In definitiva, le scrittrici forse possono esistere solo fuori dal canone, e di sicuro da quel canone, come ci ha insegnato Ferrante che nella sua quadrilogia non ha mai mancato di sottolineare il sentimento di smarginatura provato per prima da Lila. “Smarginatura” è qualcosa di molto difficile da descrivere. Lila ci prova e sa dire solo che «si dissolvevano all’improvviso i margini delle persone e delle cose». Ma è qualcosa che va oltre, è il non percepire più i propri margini, fondersi con ciò che si ha intorno, un po’ come certe lune estive diluite dentro i propri aloni. Quindi non ci resta che organizzarci, ma lo stiamo già facendo, pensiamo solo al famoso iceberg delle scrittrici, a cura @_imieiritagli con la collaborazione di Mis(S)conosciute, che rappresenta visivamente l’abisso nel quale le scrittrici del Novecento sono state fatte affondare, o al recente manuale scolastico edito da Loescher intitolato Controcanone. La letteratura delle donne dalle origini a oggi a cura di Johnny L. Bertolio – perché la cosa richiederà un lungo tempo e una ancora più lunga pazienza, disciplina della quale siamo però campionesse olimpioniche per esserci allenate dai secoli dei secoli.
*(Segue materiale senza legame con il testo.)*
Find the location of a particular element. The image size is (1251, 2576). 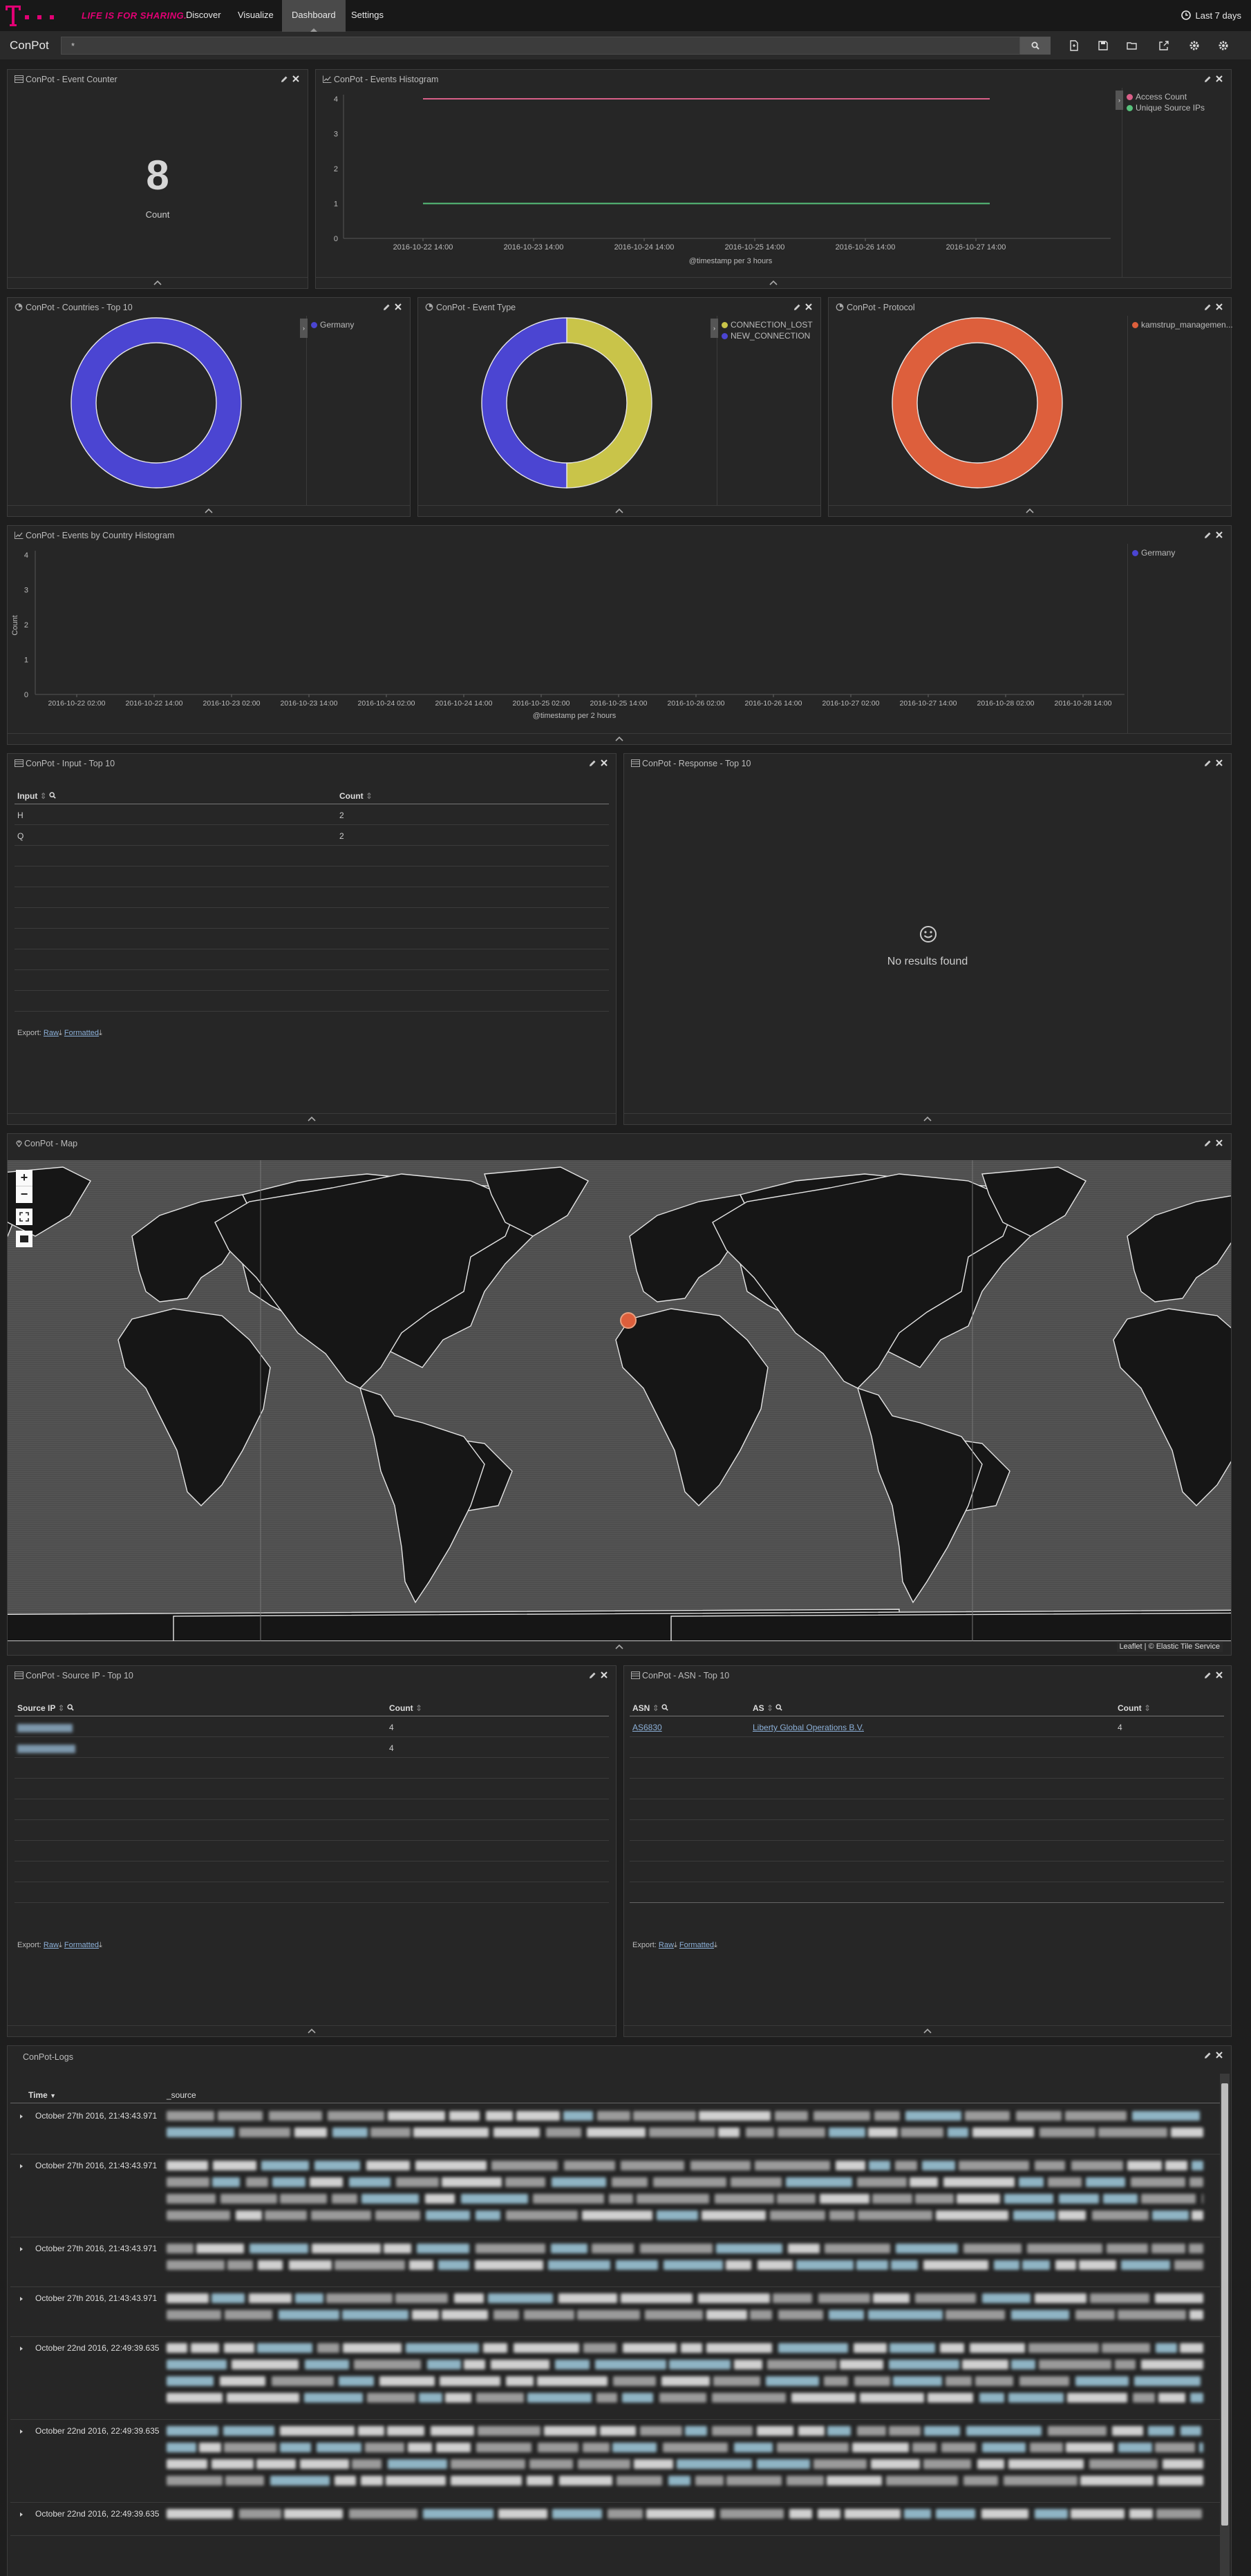

map-marker-germany is located at coordinates (628, 1320).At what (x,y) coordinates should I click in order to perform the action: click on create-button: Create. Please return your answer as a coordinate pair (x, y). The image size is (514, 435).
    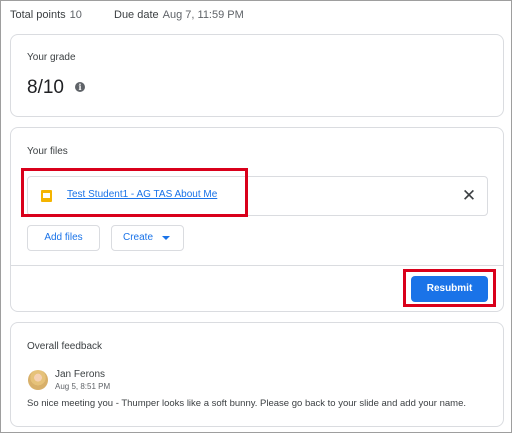
    Looking at the image, I should click on (148, 238).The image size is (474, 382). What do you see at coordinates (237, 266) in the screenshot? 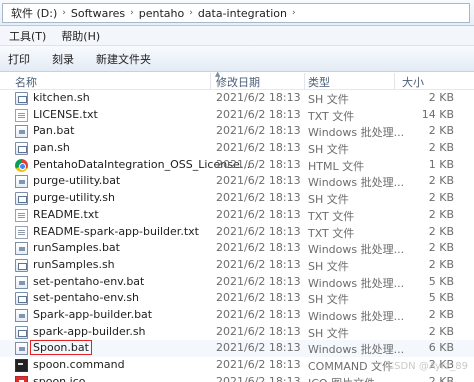
I see `file-row: runSamples.sh 2021/6/2 18:13 SH 文件 2 KB` at bounding box center [237, 266].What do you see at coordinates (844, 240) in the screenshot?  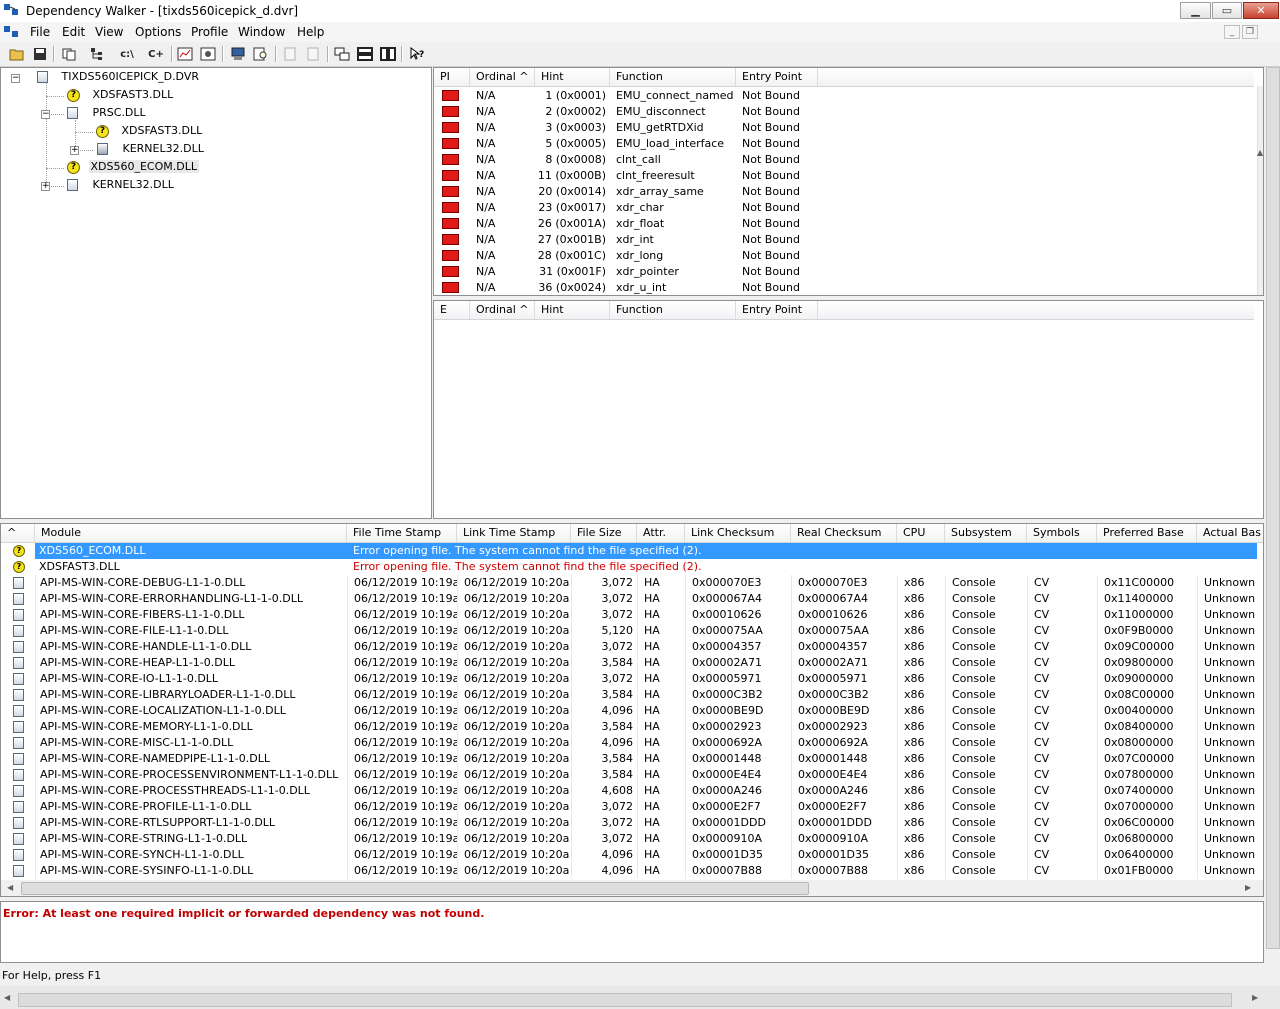 I see `import-row: N/A 27 (0x001B) xdr_int Not Bound` at bounding box center [844, 240].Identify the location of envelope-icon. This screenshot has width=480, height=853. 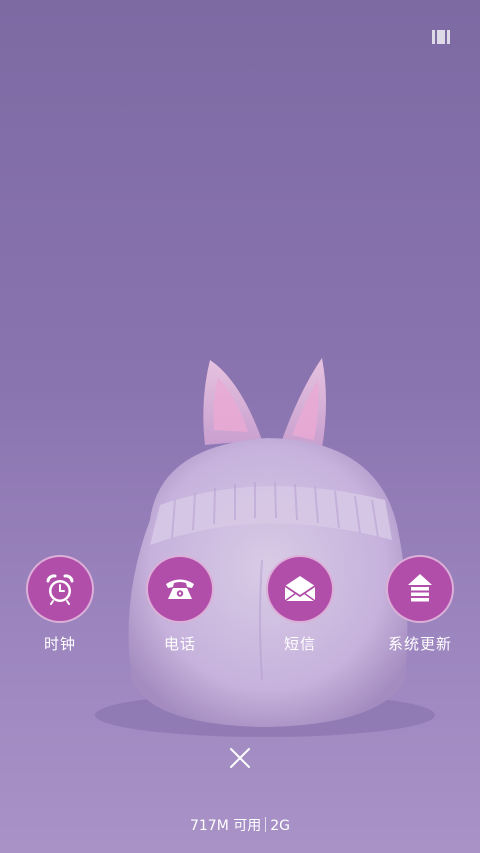
(300, 589). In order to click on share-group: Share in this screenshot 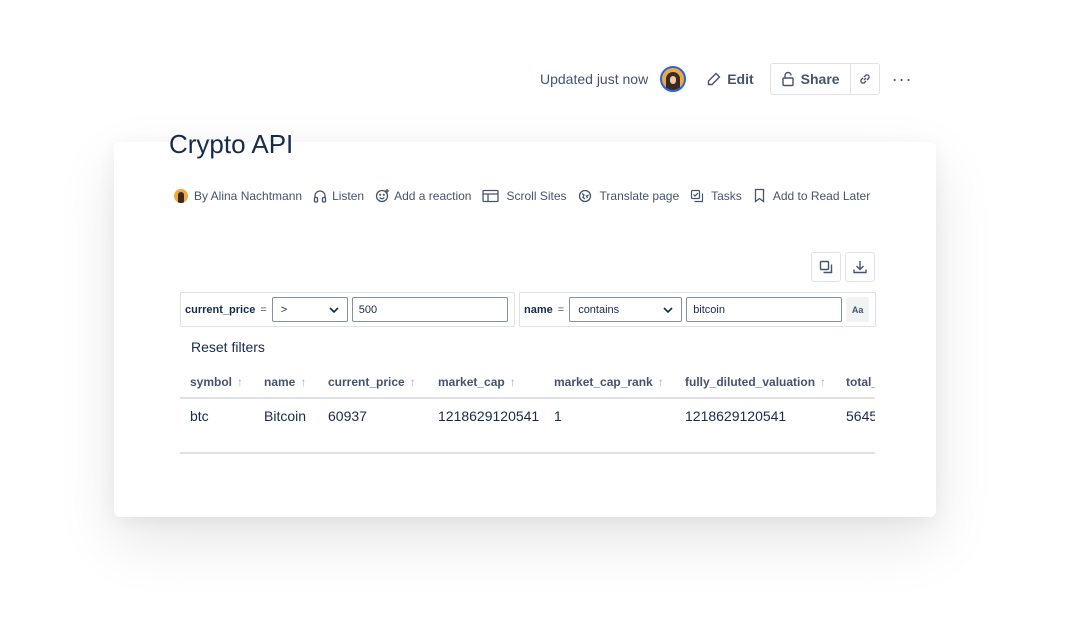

Organizzarci quindi, e lavorare e non ascoltare le provocazioni di quelli là e non stancarci mai di credere soltanto a noi stesse, andando alla ricerca di alleati, infiltrandoci nelle accademie, scalando quello che c’è da scalare, chiedendo meno permessi possibili perché tanto la risposta è no, raccontandoci e parlandoci tra di noi e costruendoci il nostro oltre-canone, o canone ombra, o controcanone, che sarà qualcosa di completamente diverso da quello inventato da loro (era Audre Lorde che diceva che «gli strumenti del padrone non smantelleranno mai la casa del padrone»): un canone smarginato, ibrido, frammentato, relazionale, condiviso, fantasioso, aperto e inclusivo. E quando, oltre che nelle case dei lettori e delle lettrici (perché lì ci siamo già) saremo entrate anche nei libri di scuola e nelle aule delle università, ecco allora che su quelle nuove fondamenta potremo costruire tutti insieme qualcosa di davvero nuovo e inimmaginabile.